So MFKBoulder – simple question:
With precip above average the prior 5 months, and increasing further above average in April’s first 3 weeks, why did the drought classification go from “Short Term Severe” to “Long Term Severe”?

Tsk Tsk
May 9, 2012 7:11 pm

Huttner who writes the updraft blog just regurgitates the party line on CAGW. You’ll certainly never see him asking critical questions of the establishment such as the lack of statistical warming over the last 15 years.
The really amusing thing is that up until last summer when rainfall really tapered off we had been hearing about how MN was becoming warmer and wetter. A mere 8 months of that pattern turned into “drought” but as Richard M points out that really meant very little to people’s lives except for some snow tourists in the north of the state. Commuting for the rest of us and snow removal budgets certainly benefited. Arguably the precipitation pattern was near ideal for agriculture and first the first time in a couple (few?) years the Red River valley didn’t flood nor did the southwest metro crossings over the Minnesota (Hwy 101 and CR41). Now with most of the spring planting already done and ahead of schedule we’re getting needed rain. Aside from some whiny folks on lake Minnetonka –I weep, truly I do– I think most people are pretty happy with our bout of very minor drought.

MFKBoulder
May 10, 2012 4:56 am

Scott Gates says:
May 9, 2012 at 7:09 pm
So MFKBoulder – simple question:
With precip above average the prior 5 months, and increasing further above average in April’s first 3 weeks, why did the drought classification go from “Short Term Severe” to “Long Term Severe”?

» What you will do:
A – Rewrite the stretch of the drought comments from "The really amusing" through "very minor drought.", putting "dry spell" wherever "drought" appears.
B – Extend the comment thread on the Minnesota drought classification past its final line.
The records have no connection to the drought comments.

» Given information:

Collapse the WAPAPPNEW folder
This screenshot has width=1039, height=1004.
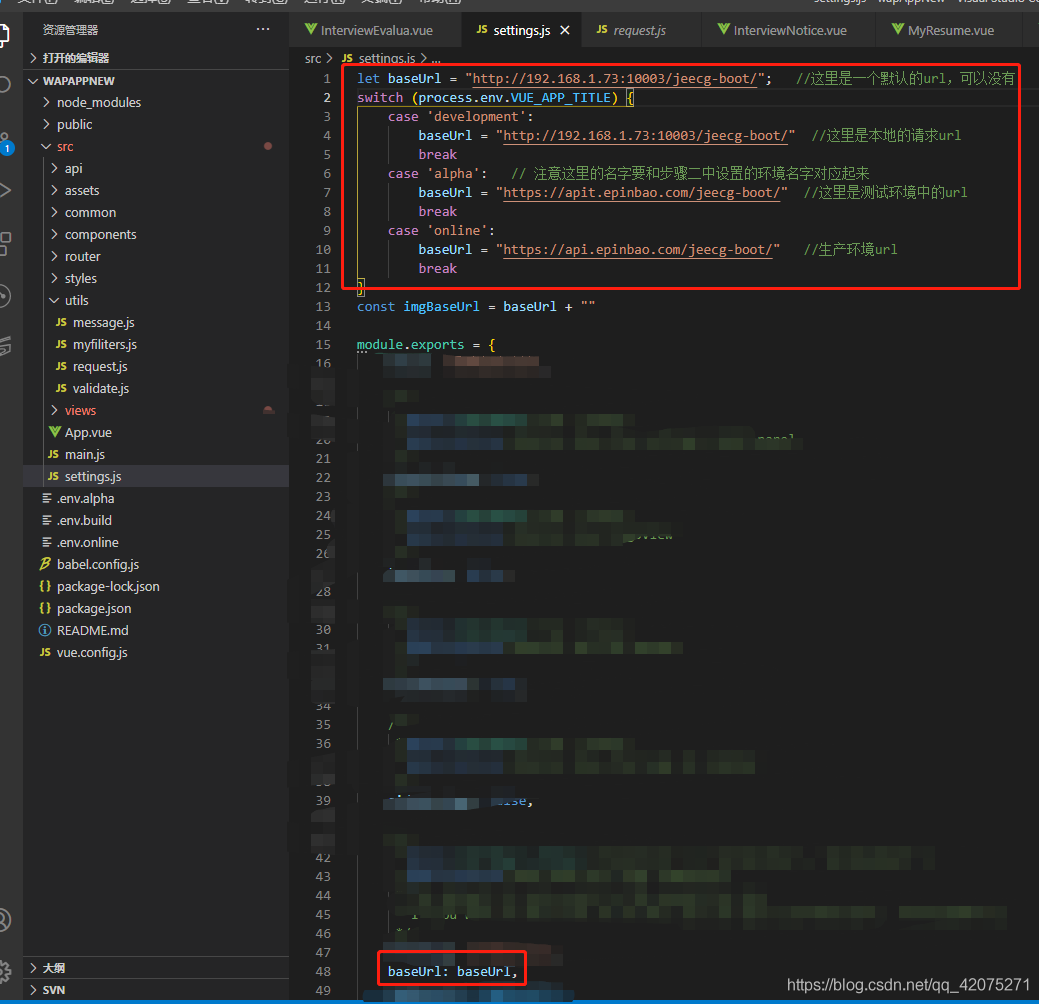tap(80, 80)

...

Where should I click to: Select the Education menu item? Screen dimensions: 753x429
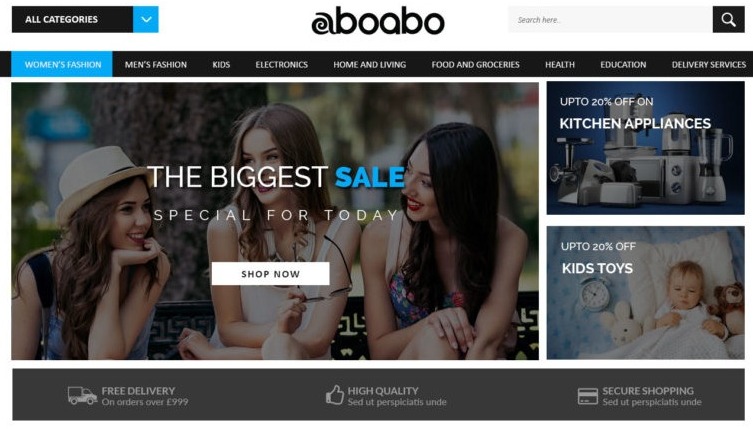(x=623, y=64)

» Task results:
A –
The really amusing thing is that up until last summer when rainfall really tapered off we had been hearing about how MN was becoming warmer and wetter. A mere 8 months of that pattern turned into “dry spell” but as Richard M points out that really meant very little to people’s lives except for some snow tourists in the north of the state. Commuting for the rest of us and snow removal budgets certainly benefited. Arguably the precipitation pattern was near ideal for agriculture and first the first time in a couple (few?) years the Red River valley didn’t flood nor did the southwest metro crossings over the Minnesota (Hwy 101 and CR41). Now with most of the spring planting already done and ahead of schedule we’re getting needed rain. Aside from some whiny folks on lake Minnetonka –I weep, truly I do– I think most people are pretty happy with our bout of very minor dry spell.

B –
#### ####
My crude guess is:
Short time sevre means problems ahead in the upcoming crop-season
Long Term Severe means: no problem at the moment; trouble might ahead with the current water withdrawl (and percipitation remains low).
AFAIR is the Minnesota groundwater balance goverend by winter percipitation. With “lingering impact of precipitation deficits accrued during the 2010 growing season and spotty rainfall in 2011” there might be long term effects (darinage of aquifers) where the short term conditions turn out to be more “comforatable”.
Looking at
http://droughtmonitor.unl.edu/current.html
I saw that my crude guess was failry good.

MFKBoulder
May 10, 2012 6:08 am

MFKBoulder says:

….
I saw that my crude guess was failry good.
####### #####
oops: should have been “fairly good”.

May 10, 2012 9:56 am

Scott, your link shows a statewide average of:
* AUG: -1.05″ below normal
* SEP: -1.88″ below normal
* OCT: -1.30″ below normal
* NOV: -1.29″ below normal
* DEC: – 0.26″ below normal
* JAN: -0.23″ below normal
* FEB: + 0.65″ above normal
* MAR: – 0.05″ below normal
* APR: + 0.60″ above normal
Being ~ 5″ behind average for a long period sounds rather like a mild drought to me. Presumably the south central section was further behind, which would sound like a moderate drought. A slightly wet FEB & APR is hardly enough to make up for a long-term water deficit.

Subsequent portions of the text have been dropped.